Background technology
Natural purple sweet potato anthocyania pigment has many advantages: nontoxic, have no side effect, safe; Tone is more natural, approaches natural materials; Raw material sources are convenient, and are cheap; Technology is simple, and extraction cost is low; Soluble in water, the good stability in beverage, and the lipotropism oxidisability is strong; Have multiple nutrients, pharmacology and health care.Therefore purple sweet potato anthocyania pigment all has value widely in food, chemical industry, cosmetics and pharmaceuticals industry.The extraction of the purple sweet potato anthocyania pigment of research, purifying and functional character is more at present, but less to the research of detection method, the method for its detection generally is the detection method of prolonging with other pigments, does not have unified GB to come standard.Because different pigment character are totally different, apply mechanically the detection method of other pigment and can bring many deviations and inconvenience to the production of purple sweet potato anthocyania pigment.

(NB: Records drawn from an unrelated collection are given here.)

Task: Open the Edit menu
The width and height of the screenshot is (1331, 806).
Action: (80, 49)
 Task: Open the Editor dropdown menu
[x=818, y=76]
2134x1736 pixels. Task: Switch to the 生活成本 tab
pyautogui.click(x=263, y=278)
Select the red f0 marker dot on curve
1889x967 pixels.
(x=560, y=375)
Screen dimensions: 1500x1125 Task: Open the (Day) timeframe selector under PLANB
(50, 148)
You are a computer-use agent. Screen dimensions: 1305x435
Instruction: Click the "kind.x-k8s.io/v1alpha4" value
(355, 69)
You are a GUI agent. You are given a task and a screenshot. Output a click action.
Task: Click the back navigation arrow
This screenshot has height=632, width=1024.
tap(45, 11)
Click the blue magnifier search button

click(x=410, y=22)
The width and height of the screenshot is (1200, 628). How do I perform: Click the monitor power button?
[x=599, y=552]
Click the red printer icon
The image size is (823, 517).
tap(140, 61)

Existing pigment check and analysis method has high performance liquid chromatography and thin-layered chromatography: the former sensitivity and accuracy height, but expensive high can not the popularizing of instrument; Latter's sensitivity is low, poor accuracy.For the mensuration of pigment content, way commonly used both at home and abroad is to be that primary standard substance calculates its absolute content with synthetic amaranth.This method can reflect the pigment total content more exactly, but it needs standard model, is not suitable for factory of basic unit and uses.Therefore, in order to adapt to the needs that purple sweet potato anthocyania pigment is produced, how making a kind of special detection method at purple sweet potato anthocyania pigment becomes the urgent demand of people.
Summary of the invention
The object of the present invention is to provide a kind of specially at the detection method of purple sweet potato anthocyania pigment, for purple sweet potato anthocyania pigment manufacturing enterprise provide economical, intuitively, qualitative and quantitative measurement fast.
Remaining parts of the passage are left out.